Saved entries:
▽

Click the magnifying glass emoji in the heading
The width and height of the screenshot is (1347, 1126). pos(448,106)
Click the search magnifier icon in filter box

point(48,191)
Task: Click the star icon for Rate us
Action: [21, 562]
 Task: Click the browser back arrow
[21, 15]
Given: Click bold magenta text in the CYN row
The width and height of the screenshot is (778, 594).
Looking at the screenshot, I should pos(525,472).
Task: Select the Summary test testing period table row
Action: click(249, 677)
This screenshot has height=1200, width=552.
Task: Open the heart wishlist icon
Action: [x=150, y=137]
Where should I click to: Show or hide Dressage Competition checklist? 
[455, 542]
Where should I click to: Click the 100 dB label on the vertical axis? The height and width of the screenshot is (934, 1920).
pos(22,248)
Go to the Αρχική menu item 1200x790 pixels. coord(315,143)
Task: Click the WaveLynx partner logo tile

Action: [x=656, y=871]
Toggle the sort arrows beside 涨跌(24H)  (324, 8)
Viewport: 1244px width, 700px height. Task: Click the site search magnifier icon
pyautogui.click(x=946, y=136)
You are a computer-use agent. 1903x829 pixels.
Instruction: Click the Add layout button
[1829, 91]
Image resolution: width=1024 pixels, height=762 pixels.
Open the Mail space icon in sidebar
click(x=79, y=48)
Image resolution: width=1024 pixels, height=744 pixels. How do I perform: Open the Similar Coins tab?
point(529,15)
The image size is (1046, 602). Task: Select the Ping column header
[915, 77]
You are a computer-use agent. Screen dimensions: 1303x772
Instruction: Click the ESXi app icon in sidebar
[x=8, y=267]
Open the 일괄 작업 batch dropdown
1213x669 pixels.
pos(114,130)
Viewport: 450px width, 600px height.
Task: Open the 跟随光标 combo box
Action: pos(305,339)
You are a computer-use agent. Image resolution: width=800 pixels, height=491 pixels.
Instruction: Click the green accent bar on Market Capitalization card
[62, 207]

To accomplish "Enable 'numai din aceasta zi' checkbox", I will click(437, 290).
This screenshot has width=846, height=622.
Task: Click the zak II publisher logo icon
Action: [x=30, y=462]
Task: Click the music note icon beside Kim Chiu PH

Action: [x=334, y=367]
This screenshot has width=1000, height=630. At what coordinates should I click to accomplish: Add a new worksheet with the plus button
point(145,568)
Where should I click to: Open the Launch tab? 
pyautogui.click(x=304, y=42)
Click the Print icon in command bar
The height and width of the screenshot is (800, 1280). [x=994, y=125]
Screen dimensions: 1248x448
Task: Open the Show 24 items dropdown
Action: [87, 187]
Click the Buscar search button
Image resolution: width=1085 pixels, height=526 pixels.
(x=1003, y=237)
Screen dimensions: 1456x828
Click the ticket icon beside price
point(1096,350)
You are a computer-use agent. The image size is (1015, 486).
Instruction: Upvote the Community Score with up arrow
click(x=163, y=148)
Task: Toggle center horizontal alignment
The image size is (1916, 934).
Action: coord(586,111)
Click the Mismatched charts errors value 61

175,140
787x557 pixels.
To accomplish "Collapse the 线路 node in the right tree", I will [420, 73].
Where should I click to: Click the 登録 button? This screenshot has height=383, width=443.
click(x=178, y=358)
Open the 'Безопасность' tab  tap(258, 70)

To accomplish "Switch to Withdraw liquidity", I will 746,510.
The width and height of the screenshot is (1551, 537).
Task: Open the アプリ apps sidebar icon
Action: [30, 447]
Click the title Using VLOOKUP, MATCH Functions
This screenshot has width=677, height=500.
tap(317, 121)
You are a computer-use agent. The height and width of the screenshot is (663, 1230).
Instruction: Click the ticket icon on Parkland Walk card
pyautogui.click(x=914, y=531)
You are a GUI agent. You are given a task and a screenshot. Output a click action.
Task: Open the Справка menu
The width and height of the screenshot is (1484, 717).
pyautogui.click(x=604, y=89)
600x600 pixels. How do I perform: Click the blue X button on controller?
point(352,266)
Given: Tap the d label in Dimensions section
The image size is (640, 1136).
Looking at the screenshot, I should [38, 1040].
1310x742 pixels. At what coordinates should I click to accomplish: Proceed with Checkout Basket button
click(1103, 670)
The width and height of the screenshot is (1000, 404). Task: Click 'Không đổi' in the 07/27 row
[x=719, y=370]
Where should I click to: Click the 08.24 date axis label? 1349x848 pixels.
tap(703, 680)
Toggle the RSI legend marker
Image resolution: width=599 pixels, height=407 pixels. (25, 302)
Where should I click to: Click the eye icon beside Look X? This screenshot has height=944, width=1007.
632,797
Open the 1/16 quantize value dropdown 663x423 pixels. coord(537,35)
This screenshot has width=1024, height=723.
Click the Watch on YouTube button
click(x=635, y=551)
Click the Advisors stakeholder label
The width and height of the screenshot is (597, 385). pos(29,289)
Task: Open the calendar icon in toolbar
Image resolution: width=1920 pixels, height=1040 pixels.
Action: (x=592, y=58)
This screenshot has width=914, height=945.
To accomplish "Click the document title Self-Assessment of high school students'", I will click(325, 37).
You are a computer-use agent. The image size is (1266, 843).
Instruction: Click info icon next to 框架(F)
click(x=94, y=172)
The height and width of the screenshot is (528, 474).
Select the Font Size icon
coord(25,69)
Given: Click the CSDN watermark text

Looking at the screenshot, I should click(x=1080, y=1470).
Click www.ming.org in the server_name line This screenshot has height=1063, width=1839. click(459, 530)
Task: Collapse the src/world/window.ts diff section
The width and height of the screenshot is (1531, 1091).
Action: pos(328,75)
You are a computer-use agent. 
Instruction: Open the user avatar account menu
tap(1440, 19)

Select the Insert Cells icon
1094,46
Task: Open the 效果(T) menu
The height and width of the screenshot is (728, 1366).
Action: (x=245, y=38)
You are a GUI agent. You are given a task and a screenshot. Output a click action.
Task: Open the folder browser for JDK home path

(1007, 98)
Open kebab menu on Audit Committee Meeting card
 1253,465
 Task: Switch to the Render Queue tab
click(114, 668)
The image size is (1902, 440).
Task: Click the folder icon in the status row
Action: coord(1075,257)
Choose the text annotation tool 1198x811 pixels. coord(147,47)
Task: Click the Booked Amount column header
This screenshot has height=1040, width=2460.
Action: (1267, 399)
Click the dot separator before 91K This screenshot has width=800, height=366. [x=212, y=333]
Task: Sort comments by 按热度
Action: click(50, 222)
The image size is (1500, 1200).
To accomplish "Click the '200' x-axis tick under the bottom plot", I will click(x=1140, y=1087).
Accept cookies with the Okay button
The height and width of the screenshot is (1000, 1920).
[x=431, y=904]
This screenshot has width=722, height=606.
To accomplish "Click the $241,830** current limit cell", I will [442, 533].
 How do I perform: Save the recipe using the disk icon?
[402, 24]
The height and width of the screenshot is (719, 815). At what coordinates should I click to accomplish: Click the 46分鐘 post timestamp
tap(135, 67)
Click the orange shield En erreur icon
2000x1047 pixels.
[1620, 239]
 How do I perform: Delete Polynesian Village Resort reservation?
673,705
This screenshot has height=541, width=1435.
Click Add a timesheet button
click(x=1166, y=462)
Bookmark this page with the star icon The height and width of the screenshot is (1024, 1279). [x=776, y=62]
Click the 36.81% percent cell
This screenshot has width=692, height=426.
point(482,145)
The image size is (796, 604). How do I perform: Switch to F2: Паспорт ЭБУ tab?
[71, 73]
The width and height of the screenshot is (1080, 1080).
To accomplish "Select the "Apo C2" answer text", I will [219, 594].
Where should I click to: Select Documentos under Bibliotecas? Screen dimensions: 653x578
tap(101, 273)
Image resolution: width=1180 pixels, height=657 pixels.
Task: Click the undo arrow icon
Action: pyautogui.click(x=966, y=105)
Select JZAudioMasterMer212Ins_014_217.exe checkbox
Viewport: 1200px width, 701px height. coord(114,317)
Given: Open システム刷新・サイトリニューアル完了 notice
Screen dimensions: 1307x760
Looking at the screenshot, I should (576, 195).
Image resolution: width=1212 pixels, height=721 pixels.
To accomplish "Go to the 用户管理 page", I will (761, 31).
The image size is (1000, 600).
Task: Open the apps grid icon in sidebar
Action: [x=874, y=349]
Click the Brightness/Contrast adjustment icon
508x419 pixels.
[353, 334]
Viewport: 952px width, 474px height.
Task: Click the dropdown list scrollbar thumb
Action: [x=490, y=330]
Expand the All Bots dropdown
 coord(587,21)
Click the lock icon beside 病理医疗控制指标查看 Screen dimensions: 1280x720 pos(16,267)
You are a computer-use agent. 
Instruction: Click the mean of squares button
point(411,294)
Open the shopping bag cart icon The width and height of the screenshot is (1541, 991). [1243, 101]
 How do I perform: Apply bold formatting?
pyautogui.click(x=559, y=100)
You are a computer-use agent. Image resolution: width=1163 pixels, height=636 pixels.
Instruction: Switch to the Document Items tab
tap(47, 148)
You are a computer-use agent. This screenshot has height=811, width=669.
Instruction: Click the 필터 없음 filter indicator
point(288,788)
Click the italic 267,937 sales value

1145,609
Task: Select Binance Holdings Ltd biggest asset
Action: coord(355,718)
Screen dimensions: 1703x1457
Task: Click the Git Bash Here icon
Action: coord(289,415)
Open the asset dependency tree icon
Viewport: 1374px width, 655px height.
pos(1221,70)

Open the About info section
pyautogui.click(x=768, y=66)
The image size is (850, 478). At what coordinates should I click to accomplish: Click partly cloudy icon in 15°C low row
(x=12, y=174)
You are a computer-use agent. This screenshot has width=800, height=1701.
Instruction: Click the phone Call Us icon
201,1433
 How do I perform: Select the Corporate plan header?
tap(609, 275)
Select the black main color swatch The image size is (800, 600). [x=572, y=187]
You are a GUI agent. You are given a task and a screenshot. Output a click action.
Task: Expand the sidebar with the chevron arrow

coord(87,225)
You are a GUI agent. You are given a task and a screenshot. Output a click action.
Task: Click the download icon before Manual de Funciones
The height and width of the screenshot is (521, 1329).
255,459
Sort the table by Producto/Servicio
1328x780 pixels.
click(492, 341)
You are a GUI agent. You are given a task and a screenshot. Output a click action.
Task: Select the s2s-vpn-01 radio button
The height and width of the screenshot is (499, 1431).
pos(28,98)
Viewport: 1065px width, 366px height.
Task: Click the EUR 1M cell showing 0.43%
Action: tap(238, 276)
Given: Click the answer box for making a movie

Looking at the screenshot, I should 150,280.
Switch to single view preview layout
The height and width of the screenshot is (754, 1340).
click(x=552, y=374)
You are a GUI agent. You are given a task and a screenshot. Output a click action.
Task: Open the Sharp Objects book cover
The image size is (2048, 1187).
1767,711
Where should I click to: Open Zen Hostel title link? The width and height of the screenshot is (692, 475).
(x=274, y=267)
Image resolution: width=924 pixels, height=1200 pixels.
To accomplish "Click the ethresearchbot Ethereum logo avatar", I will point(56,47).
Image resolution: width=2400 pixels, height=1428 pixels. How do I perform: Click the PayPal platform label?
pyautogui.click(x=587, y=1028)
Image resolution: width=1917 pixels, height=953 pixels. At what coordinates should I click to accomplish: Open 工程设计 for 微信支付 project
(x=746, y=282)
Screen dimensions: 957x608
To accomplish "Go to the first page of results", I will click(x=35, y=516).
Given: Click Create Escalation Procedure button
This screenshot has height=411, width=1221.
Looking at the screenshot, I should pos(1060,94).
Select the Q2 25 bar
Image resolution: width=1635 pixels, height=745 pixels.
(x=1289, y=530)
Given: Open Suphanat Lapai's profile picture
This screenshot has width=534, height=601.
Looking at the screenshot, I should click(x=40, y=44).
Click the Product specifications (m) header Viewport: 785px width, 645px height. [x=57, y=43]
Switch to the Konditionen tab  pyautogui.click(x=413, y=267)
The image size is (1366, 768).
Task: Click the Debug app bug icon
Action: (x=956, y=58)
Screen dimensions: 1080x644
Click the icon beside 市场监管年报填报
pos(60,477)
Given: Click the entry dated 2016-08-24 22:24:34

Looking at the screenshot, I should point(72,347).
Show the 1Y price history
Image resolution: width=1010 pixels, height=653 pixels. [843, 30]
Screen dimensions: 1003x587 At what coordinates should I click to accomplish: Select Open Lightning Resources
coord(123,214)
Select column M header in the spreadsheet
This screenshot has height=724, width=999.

△

About this exercise: Look above for the line with "Open the 'Безопасность'" and the line with "Task: Open the Справка menu". Retype those two lines and every line between them exactly, adding nothing.

Response area:
Open the 'Безопасность' tab  tap(258, 70)

To accomplish "Switch to Withdraw liquidity", I will 746,510.
The width and height of the screenshot is (1551, 537).
Task: Open the アプリ apps sidebar icon
Action: [30, 447]
Click the title Using VLOOKUP, MATCH Functions
This screenshot has width=677, height=500.
tap(317, 121)
You are a computer-use agent. The height and width of the screenshot is (663, 1230).
Instruction: Click the ticket icon on Parkland Walk card
pyautogui.click(x=914, y=531)
You are a GUI agent. You are given a task and a screenshot. Output a click action.
Task: Open the Справка menu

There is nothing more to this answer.